Genetic engineering of algae for enhanced biofuel production

Abstract

There are currently intensive global research efforts aimed at increasing and modifying the accumulation of lipids, alcohols, hydrocarbons, polysaccharides, and other energy storage compounds in photosynthetic organisms, yeast, and bacteria through genetic engineering. Many improvements have been realized, including increased lipid and carbohydrate production, improved H(2) yields, and the diversion of central metabolic intermediates into fungible biofuels. Photosynthetic microorganisms are attracting considerable interest within these efforts due to their relatively high photosynthetic conversion efficiencies, diverse metabolic capabilities, superior growth rates, and ability to store or secrete energy-rich hydrocarbons.

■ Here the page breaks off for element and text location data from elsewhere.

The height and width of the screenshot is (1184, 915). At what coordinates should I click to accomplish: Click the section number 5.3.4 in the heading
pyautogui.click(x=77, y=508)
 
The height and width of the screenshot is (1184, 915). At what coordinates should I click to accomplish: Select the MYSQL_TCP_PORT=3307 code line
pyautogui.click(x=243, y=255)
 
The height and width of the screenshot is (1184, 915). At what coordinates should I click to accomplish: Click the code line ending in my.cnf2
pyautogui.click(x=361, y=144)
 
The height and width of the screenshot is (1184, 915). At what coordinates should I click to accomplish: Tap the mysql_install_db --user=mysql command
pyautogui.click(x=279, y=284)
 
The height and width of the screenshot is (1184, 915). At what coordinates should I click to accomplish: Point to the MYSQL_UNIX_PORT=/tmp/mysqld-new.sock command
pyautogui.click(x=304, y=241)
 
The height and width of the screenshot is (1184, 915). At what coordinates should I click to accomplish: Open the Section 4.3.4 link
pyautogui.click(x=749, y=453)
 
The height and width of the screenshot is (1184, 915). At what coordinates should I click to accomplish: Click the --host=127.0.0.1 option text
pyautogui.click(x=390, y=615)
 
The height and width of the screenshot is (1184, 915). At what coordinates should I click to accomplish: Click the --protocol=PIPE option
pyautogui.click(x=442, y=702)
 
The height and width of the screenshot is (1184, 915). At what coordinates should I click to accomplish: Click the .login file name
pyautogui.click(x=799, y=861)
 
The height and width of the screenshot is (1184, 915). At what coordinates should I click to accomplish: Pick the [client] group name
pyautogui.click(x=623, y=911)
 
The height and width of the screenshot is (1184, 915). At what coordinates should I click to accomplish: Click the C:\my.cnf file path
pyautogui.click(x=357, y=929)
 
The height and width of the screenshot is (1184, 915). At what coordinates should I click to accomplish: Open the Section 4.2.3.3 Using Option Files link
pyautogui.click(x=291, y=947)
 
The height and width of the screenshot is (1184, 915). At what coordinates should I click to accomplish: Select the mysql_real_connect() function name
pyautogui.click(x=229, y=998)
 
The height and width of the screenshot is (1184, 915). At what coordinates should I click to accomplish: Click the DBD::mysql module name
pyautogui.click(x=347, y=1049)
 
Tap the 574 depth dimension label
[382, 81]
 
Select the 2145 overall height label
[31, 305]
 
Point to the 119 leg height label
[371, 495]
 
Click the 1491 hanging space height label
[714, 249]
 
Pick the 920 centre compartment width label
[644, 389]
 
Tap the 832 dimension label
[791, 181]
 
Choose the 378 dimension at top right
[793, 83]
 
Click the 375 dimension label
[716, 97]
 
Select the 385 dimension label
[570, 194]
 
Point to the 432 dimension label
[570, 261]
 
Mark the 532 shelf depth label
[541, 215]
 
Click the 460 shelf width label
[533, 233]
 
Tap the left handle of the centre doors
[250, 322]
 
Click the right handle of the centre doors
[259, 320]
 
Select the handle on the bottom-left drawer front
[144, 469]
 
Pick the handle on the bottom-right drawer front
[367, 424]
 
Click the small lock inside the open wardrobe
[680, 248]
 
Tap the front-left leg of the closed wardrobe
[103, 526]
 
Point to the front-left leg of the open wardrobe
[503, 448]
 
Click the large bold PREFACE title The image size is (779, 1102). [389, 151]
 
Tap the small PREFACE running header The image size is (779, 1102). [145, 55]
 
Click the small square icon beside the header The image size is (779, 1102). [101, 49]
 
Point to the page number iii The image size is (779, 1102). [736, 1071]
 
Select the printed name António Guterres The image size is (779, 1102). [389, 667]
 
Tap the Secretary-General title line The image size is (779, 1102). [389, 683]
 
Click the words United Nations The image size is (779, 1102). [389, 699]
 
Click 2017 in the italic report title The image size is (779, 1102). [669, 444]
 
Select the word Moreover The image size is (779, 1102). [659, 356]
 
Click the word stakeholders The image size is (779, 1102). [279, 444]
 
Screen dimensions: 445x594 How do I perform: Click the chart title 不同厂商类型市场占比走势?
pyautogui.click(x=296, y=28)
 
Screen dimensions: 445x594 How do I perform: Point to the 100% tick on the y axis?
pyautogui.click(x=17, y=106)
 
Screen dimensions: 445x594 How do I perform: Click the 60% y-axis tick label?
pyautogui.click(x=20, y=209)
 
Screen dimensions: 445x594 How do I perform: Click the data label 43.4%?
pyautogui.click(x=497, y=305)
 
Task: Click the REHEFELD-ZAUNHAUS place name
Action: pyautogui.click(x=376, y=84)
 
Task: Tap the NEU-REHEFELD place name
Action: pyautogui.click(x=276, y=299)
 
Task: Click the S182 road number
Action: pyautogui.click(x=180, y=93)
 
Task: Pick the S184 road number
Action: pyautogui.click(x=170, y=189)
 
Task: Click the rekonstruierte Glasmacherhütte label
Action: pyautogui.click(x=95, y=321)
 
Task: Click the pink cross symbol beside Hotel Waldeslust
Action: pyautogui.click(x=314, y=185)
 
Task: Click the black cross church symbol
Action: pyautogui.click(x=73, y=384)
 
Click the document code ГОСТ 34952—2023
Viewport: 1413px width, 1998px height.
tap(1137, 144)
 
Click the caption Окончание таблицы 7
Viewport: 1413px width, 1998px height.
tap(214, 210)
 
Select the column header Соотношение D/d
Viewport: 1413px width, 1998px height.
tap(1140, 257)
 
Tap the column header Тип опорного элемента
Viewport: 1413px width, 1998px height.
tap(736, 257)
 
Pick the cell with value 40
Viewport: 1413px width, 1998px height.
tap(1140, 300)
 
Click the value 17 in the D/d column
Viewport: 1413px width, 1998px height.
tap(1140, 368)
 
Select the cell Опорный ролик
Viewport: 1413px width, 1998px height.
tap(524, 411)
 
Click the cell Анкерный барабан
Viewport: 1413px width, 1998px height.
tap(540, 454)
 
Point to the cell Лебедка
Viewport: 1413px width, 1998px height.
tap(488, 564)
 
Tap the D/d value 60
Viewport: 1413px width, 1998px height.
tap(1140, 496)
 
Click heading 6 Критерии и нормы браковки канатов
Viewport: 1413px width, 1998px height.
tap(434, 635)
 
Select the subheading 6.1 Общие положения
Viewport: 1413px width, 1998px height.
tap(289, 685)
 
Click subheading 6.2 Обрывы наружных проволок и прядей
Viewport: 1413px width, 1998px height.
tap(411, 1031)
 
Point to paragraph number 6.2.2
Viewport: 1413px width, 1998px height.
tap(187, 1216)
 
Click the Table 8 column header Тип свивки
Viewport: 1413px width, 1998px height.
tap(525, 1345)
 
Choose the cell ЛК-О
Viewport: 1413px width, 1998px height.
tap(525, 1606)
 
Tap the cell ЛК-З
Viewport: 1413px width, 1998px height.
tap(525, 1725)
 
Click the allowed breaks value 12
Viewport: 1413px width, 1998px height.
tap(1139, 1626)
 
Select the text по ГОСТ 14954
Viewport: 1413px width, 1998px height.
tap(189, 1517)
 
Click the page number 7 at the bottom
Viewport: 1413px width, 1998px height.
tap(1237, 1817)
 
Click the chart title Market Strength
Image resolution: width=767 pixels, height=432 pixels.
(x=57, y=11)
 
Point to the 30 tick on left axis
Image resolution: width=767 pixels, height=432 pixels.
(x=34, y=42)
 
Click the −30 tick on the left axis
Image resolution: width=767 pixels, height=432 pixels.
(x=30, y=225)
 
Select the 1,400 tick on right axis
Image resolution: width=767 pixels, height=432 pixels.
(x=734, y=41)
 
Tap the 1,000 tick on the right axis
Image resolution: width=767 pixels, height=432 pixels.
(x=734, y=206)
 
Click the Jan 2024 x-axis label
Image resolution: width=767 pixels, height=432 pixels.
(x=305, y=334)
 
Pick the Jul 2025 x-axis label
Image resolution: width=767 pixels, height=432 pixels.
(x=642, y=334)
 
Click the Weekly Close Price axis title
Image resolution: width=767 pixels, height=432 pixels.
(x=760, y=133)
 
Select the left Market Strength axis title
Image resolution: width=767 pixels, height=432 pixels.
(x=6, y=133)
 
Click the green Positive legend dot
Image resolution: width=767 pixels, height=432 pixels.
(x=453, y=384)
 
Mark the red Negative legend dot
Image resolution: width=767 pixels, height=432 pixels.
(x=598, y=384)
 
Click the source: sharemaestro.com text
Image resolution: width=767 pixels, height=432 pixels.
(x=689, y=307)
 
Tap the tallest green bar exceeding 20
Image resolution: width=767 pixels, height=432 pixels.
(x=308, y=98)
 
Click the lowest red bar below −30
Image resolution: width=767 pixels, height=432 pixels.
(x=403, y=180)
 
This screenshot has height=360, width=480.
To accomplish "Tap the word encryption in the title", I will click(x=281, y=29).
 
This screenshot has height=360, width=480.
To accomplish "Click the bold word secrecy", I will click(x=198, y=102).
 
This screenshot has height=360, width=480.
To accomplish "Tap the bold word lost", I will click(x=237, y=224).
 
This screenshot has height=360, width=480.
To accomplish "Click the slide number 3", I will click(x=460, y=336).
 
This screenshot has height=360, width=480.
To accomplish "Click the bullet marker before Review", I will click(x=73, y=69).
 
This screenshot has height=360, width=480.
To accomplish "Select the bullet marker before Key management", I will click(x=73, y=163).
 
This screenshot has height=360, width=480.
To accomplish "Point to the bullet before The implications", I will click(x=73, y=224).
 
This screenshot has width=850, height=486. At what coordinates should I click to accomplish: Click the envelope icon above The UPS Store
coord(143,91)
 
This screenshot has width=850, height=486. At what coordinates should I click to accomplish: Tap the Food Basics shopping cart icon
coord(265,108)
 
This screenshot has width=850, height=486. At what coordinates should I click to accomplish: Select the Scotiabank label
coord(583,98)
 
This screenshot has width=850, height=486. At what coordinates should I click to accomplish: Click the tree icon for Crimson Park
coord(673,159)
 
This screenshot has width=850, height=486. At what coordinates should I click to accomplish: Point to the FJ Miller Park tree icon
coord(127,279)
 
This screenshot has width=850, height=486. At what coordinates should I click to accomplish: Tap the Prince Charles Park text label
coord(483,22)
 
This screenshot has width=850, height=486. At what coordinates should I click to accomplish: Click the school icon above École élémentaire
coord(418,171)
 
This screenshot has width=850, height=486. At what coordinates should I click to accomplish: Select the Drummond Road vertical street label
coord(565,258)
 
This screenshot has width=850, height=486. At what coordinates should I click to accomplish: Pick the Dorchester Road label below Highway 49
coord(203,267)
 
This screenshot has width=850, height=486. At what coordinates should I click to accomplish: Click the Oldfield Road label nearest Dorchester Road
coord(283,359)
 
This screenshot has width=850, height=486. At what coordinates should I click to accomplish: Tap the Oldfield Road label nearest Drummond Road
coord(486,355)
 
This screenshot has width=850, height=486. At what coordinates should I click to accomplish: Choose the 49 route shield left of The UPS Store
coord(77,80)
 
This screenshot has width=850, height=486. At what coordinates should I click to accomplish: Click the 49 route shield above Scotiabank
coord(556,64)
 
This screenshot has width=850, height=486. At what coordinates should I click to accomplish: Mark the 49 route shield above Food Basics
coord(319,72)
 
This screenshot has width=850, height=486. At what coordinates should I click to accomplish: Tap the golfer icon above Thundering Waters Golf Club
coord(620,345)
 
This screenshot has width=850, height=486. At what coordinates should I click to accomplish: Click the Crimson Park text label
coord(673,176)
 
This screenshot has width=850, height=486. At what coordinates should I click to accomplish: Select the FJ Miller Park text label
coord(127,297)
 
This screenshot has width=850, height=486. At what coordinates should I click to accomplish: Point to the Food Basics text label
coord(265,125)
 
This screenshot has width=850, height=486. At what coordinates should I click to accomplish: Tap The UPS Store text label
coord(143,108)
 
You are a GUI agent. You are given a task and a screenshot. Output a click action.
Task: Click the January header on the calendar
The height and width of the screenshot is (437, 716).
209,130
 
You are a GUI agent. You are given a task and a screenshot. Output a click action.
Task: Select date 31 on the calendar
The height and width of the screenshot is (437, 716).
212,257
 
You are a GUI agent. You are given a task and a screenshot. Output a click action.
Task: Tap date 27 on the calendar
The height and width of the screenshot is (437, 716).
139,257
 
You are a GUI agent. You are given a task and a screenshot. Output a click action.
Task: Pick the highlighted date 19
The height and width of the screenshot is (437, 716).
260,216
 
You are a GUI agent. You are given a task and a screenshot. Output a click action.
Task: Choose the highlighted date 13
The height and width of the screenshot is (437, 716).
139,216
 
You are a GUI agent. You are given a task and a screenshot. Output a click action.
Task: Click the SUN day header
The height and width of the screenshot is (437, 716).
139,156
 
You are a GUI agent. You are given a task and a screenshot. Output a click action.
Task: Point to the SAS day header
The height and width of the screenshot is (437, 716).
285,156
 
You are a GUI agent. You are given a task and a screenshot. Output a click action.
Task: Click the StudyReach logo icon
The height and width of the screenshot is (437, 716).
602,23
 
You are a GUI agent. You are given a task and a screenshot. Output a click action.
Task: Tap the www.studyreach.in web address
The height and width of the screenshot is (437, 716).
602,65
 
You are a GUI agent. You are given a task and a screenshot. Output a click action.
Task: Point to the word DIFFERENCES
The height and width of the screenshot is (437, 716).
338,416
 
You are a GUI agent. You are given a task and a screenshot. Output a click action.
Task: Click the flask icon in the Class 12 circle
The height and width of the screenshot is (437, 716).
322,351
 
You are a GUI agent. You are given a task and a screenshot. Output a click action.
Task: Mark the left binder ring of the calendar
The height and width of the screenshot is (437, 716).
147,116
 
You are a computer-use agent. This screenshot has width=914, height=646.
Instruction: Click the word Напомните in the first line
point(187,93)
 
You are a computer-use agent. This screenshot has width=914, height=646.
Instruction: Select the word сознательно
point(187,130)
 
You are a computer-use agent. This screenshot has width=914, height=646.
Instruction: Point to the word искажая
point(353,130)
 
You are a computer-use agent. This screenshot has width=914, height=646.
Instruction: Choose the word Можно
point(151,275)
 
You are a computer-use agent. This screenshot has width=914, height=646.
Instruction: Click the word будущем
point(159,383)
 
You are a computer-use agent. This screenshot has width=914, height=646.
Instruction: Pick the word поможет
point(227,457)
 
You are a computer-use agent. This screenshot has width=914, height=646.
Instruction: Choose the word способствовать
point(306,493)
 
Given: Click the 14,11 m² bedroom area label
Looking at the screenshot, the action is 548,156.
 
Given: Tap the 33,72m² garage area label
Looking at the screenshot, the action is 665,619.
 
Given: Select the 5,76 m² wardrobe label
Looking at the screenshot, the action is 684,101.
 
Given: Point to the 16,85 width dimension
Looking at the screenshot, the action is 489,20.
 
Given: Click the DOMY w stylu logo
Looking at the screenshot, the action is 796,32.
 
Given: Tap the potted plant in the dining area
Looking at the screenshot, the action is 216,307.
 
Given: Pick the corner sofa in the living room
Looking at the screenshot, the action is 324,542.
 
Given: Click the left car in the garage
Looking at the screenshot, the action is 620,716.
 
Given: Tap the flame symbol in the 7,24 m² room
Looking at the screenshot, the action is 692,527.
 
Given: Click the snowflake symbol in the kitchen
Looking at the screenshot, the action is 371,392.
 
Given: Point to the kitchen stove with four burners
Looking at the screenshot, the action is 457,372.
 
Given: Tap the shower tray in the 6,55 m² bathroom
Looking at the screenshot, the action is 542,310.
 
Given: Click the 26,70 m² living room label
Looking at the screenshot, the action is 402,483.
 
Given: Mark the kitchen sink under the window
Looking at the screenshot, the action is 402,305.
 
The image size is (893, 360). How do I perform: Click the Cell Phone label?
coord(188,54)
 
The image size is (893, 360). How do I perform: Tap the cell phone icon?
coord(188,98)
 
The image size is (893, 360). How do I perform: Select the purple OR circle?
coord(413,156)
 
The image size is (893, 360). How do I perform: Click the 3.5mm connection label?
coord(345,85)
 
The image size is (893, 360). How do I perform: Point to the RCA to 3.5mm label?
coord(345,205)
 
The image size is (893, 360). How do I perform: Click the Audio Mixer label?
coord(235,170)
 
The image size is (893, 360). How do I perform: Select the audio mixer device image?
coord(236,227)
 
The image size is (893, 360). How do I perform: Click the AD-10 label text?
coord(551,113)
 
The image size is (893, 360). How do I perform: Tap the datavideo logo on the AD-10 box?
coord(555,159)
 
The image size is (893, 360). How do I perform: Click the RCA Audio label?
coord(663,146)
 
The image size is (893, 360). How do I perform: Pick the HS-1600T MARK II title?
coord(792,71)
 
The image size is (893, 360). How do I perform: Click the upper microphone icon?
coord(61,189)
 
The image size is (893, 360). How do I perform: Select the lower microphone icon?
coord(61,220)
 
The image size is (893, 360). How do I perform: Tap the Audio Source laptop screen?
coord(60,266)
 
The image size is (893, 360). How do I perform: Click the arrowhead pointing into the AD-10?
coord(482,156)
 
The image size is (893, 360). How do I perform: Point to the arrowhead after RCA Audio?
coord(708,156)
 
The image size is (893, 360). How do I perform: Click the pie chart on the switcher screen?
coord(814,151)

Relative to cyanobacteria, eukaryotic microalgae possess several unique metabolic attributes of relevance to biofuel production, including the accumulation of significant quantities of triacylglycerol; the synthesis of storage starch (amylopectin and amylose), which is similar to that found in higher plants; and the ability to efficiently couple photosynthetic electron transport to H(2) production. Although the application of genetic engineering to improve energy production phenotypes in eukaryotic microalgae is in its infancy, significant advances in the development of genetic manipulation tools have recently been achieved with microalgal model systems and are being used to manipulate central carbon metabolism in these organisms. It is likely that many of these advances can be extended to industrially relevant organisms. This review is focused on potential avenues of genetic engineering that may be undertaken in order to improve microalgae as a biofuel platform for the production of biohydrogen, starch-derived alcohols, diesel fuel surrogates, and/or alkanes.

Fig. 1.

Microalgal metabolic pathways that can be leveraged for biofuel production. ER, endoplasmic reticulum.

Fig. 2.

Simplified overview of the metabolites and representative pathways in microalgal lipid biosynthesis shown in black and enzymes shown in red. Free fatty acids are synthesized in the chloroplast, while TAGs may be assembled at the ER. ACCase, acetyl-CoA carboxylase; ACP, acyl carrier protein; CoA, coenzyme A; DAGAT, diacylglycerol acyltransferase; DHAP, dihydroxyacetone phosphate; ENR, enoyl-ACP reductase; FAT, fatty acyl-ACP thioesterase; G3PDH, gycerol-3-phosphate dehydrogenase; GPAT, glycerol-3-phosphate acyltransferase; HD, 3-hydroxyacyl-ACP dehydratase; KAR, 3-ketoacyl-ACP reductase; KAS, 3-ketoacyl-ACP synthase; LPAAT, lyso-phosphatidic acid acyltransferase; LPAT, lyso-phosphatidylcholine acyltransferase; MAT, malonyl-CoA:ACP transacylase; PDH, pyruvate dehydrogenase complex; TAG, triacylglycerols.

Fig. 3.

Starch metabolism in green microalgae. The metabolites and simplified representative pathways in microalgal starch metabolism are shown in black, and enzymes are shown in red. Glucans are added to the water soluble polysaccharide (WSP) by α-1,4 glycosidic linkages (WSP₁) until a branching enzyme highly branches the ends (WSP₂). Some of these branches are trimmed (WSP₃), and this process is repeated until a starch granule is formed. Phosphorolytic [Starch-(P)_n] and hydrolytic degradation pathways are shown. αAMY, α-amylase; AGPase, ADP-glucose pyrophosphorylase; βAMY, β-amylases; BE, branching enzymes; DBE, debranching enzymes; DPE, disproportionating enzyme (1 and 2) α-1,4 glucanotransferase; Glc, glucose; GWD, glucan-water dikinases; ISA, isoamylases; MEX1, maltose transporter; MOS, malto-oligosaccharides; PGM, plastidial phosphoglucomutase; P, phosphate; P_i, inorganic phosphate; PP_i, pyrophosphate; SP, starch phosphorylases; SS, starch synthases.